##### Текст для чтения #####
В настоящий момент назрела насущная необходимость перейти от суммарного изучения каждой из выделенных групп к их детальному анализу. Для этого необходимо уточнить локализацию памятников, выявить внутреннюю хронологию и основные тенденции их развития. Применительно к комплексам карасукского типа такая работа уже отчасти проделана А. В. Поляковым. Лугавские памятники до сих пор не становились предметом самостоятельного исследования.

Целью данной работы является изучение и реконструкция исторических процессов, протекавших в эпоху поздней бронзы на территории Хакасско-Минусинской котловины.

Для этого необходимо определить характер связей памятников карасукского и лугавского типов с местными культурами предшествующего и последующего времени, а также синхронными комплексами сопредельных территорий. С этой целью привлекаются сравнительные материалы андроновской, тагарской культур Южной Сибири и отдельные комплексы Северного Китая, Монголии, Тувы, Западной Сибири и Казахстана.

Исходя из целей работы, были определены следующие задачи исследования:

— определение общего хронологического соотношения карасукских и лугавских комплексов;

— выделение локальных групп лугавских памятников и построение их относительной хронологии;

— решение основных вопросов происхождения комплексов эпохи поздней бронзы;

— разграничение памятников эпохи поздней бронзы и раннего железного века;

— разработка общей периодизации памятников эпохи поздней бронзы Среднего Енисея.

Источники.

Суммарная информационная база раскопанных на сегодняшний день археологических комплексов эпохи поздней бронзы Хакасско-Минусинской котловины достаточно велика и состоит из почти двух сотен могильников, отдельных курганов и погребений. Поселенческие материалы представлены в значительно меньшей степени. Раскопки производились на восьми поселениях, но только в одном случае это были масштабные работы (поселение Торгажак, свыше 1300 кв. м.), давшие разнообразный и выразительный материал (Савинов, 1996). В других местах исследование велось малыми площадями. Полученные материалы, за исключением Лугавской стоянки, до сих пор не обработаны и не опубликованы. Далеко не все комплексы оказались должным образом задокументированы и доступны, даже в виде отчетов.
##### Исходные данные #####
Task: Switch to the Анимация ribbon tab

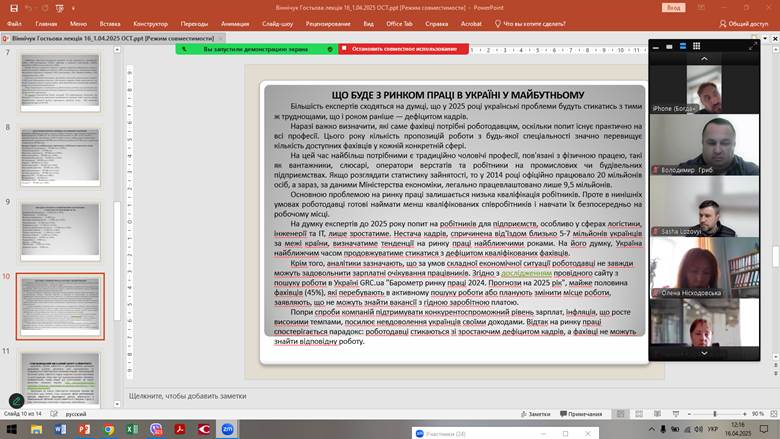Action: click(x=235, y=23)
#####
Условия задания:
a) Определите, согласуются ли с текстом для чтения утверждения: (i) лугавские памятники уже изучались отдельно; (ii) масштабные раскопки велись только на одном поселении; (iii) материалы всех поселений уже опубликованы. На каждое ответьте «да» или «нет» и дословно приведите решающие слова текста.
b) Выпишите без изменений фрагмент текста для чтения, который открывается словами, содержащими «Для этого необходимо определить», и закрывается словами «Западной Сибири и Казахстана.».

Письменные ответы:
a)
(i) Нет: «Лугавские памятники до сих пор не становились предметом самостоятельного исследования».
(ii) Да: «но только в одном случае это были масштабные работы».
(iii) Нет: «Полученные материалы, за исключением Лугавской стоянки, до сих пор не обработаны и не опубликованы».

b)
Для этого необходимо определить характер связей памятников карасукского и лугавского типов с местными культурами предшествующего и последующего времени, а также синхронными комплексами сопредельных территорий. С этой целью привлекаются сравнительные материалы андроновской, тагарской культур Южной Сибири и отдельные комплексы Северного Китая, Монголии, Тувы, Западной Сибири и Казахстана.